Significant revisions to the federal rule governing the admissibility of expert evidence will go into effect December 1. The evidence rule changes appear to raise the bar slightly for admission of expert evidence, requiring litigators to make a relatively stronger showing that their expert’s testimony will be reliable and helpful to the jury.
Because the upcoming changes to Rule 702 of the Federal Rules of Evidence are intended to clarify – rather than change – how trial courts should perform their gatekeeper role when expert evidence is offered into evidence, the new language is already having an effect in expert depositions and trial proceedings across the country.
In modern practice, the admissibility of expert testimony is developed primarily through the expert’s deposition and other facts established during the pretrial discovery phase of litigation. The prevailing standards for admission of expert evidence were established by the U.S. Supreme Court in Daubert v.
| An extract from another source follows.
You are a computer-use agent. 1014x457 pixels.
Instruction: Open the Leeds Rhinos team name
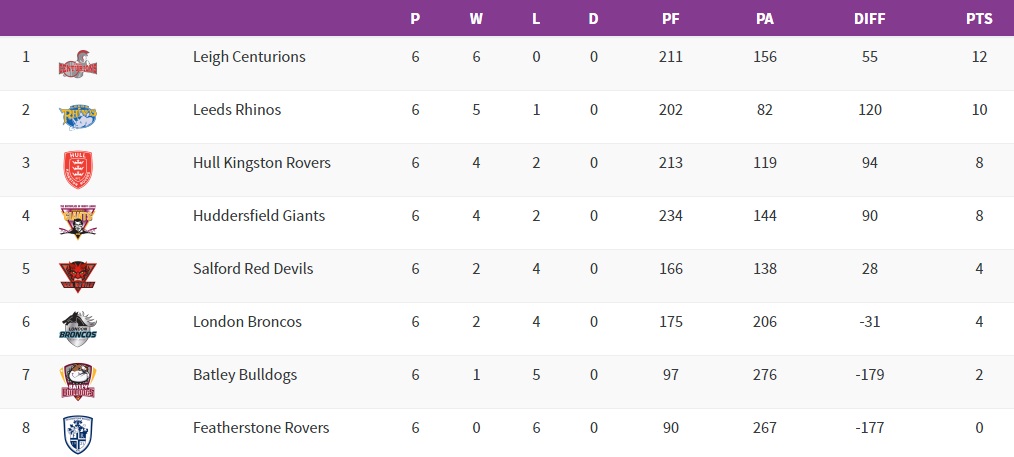coord(237,110)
Merrell Dow Pharmaceuticals, Inc., 509 U.S. 579 (1993), and conforming revisions to Rule 702 adopted in 2000. Trial court’s approach to the admissibility of expert testimony has not been uniform, thus prompting the latest attempt at clarification.
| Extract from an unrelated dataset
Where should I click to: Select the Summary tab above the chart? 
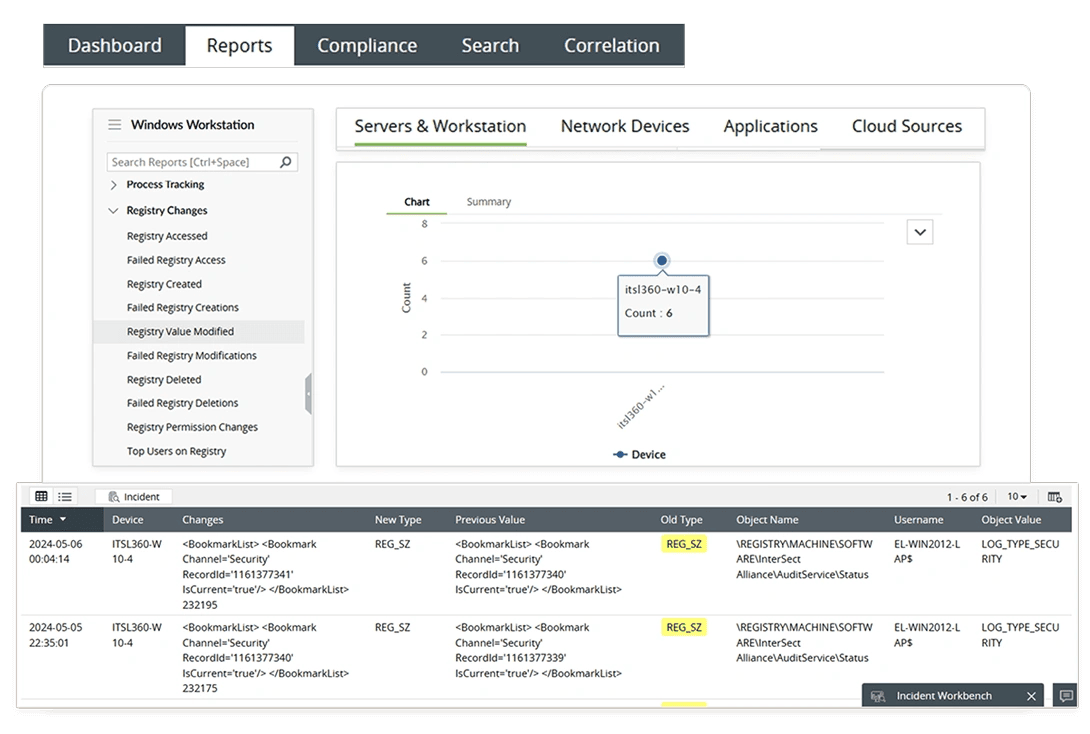pos(488,202)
Beginning December 1, Rule 702 will read:
Rule 702. Testimony by Expert Witnesses A witness who is qualified as an expert by knowledge, skill, experience, training, or education may testify in the form of an opinion or otherwise if the proponent demonstrates to the court that it is more likely than not that:
- the expert’s scientific, technical, or other specialized knowledge will help the trier of fact to understand the evidence or to determine a fact in issue;
- the testimony is based on sufficient facts or data;
- the testimony is the product of reliable principles and methods; and
- the expert’s opinion reflects a reliable application of the principles and methods to the facts of the case. (Emphasis added)
Rule 702 has been revised in two significant respects, highlighted by the italicized portions of the rule above.
The first revision is the drafting committee’s introduction of the new phrase “if the proponent demonstrates to the court that it is more likely than not that.”
Drafting committee notes (Report of the Committee on Rules of Practice and Procedure, June 7, 2022) accompanying the Rule 702 revisions indicate that the committee believed that trial courts were incorrectly concluding that challenges to the reliability of proffered expert evidence raised questions of weight rather than admissibility. In other words, the drafting committee believed that these trial courts were not performing their gatekeeper role of preventing unreliable evidence from reaching the jury.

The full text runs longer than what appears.